Brief. From the records below, give the number of lines that contain the string "header", without any other text.
===== Extracted information =====
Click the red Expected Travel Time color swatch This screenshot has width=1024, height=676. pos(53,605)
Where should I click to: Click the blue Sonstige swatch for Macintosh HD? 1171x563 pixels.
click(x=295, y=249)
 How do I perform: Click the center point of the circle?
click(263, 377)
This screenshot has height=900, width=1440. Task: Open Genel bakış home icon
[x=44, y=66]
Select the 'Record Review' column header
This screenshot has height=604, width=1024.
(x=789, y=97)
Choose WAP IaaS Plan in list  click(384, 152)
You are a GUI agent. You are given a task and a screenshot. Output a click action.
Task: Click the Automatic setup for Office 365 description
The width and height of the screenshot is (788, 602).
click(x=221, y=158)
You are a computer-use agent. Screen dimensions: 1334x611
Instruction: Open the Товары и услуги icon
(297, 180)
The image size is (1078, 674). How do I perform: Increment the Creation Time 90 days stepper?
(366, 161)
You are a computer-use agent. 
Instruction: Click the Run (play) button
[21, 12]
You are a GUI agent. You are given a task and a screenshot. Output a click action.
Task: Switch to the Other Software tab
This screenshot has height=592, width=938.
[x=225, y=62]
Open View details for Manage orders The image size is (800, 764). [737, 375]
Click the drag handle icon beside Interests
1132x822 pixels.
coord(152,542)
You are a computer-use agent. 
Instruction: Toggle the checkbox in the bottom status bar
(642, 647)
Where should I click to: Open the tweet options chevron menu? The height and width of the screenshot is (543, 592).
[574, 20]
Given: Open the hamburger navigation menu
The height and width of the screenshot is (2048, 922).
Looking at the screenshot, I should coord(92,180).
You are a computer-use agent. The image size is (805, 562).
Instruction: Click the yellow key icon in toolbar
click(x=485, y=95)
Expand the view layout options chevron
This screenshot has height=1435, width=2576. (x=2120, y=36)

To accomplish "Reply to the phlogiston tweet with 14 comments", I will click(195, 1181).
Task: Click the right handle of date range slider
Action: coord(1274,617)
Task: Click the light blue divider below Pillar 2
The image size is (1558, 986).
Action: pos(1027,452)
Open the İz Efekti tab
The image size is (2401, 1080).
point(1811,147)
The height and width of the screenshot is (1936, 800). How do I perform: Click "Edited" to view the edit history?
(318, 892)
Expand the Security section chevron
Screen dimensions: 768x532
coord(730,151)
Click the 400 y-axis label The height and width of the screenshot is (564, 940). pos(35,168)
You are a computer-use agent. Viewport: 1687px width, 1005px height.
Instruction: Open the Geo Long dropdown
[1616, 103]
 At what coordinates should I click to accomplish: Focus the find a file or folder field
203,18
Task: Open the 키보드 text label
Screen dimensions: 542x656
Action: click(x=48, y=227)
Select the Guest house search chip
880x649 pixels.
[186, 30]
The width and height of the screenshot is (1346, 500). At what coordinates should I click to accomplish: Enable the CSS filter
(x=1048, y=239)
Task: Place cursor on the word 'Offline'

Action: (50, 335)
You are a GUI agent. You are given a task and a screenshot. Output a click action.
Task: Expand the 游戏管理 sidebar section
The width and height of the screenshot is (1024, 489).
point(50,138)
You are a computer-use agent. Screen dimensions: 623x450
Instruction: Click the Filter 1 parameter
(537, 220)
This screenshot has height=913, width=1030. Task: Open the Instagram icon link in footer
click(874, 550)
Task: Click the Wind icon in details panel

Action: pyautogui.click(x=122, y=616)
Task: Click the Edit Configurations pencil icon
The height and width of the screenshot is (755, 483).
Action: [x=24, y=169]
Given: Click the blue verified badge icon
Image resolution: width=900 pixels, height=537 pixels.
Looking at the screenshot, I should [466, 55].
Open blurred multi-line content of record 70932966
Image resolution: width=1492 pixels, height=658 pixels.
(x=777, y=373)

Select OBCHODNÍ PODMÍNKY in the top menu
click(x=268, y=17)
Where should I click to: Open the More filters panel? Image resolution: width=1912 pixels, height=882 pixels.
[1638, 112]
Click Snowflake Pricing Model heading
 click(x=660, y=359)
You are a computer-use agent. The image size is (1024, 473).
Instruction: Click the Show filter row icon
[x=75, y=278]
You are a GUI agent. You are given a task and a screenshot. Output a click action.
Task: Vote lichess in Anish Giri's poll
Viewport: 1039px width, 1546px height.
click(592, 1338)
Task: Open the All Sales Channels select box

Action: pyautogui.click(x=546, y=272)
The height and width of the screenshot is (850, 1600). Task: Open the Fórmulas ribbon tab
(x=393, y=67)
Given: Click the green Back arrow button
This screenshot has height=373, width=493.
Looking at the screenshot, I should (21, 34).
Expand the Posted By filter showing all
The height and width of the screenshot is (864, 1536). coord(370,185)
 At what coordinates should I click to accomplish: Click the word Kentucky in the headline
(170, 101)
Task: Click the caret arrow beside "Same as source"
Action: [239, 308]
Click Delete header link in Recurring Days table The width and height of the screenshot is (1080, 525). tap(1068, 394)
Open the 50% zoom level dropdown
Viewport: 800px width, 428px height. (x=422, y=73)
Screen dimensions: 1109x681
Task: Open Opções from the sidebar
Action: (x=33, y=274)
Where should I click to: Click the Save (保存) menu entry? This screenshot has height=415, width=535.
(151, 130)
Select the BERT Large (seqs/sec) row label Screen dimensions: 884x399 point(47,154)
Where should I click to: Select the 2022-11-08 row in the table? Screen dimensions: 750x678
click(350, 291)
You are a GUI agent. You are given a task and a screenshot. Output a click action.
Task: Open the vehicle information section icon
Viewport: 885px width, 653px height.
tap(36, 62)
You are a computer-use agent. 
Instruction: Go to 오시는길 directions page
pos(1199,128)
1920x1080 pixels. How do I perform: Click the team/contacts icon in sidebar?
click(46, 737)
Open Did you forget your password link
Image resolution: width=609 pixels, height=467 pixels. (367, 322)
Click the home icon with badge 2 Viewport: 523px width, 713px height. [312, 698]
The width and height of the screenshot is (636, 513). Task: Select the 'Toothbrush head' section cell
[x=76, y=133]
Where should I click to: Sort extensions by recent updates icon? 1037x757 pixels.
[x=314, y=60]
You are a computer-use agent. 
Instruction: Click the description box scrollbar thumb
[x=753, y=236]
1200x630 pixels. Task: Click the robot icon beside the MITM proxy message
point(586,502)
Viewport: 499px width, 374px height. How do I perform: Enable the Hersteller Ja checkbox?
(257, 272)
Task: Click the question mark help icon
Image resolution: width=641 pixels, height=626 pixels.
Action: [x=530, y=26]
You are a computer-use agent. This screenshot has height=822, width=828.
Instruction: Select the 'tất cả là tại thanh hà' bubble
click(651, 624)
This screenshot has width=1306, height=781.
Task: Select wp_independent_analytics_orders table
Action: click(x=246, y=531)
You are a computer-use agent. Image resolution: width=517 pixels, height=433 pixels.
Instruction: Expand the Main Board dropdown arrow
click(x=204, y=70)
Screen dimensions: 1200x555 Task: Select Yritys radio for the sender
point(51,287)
=====
Answer section. 2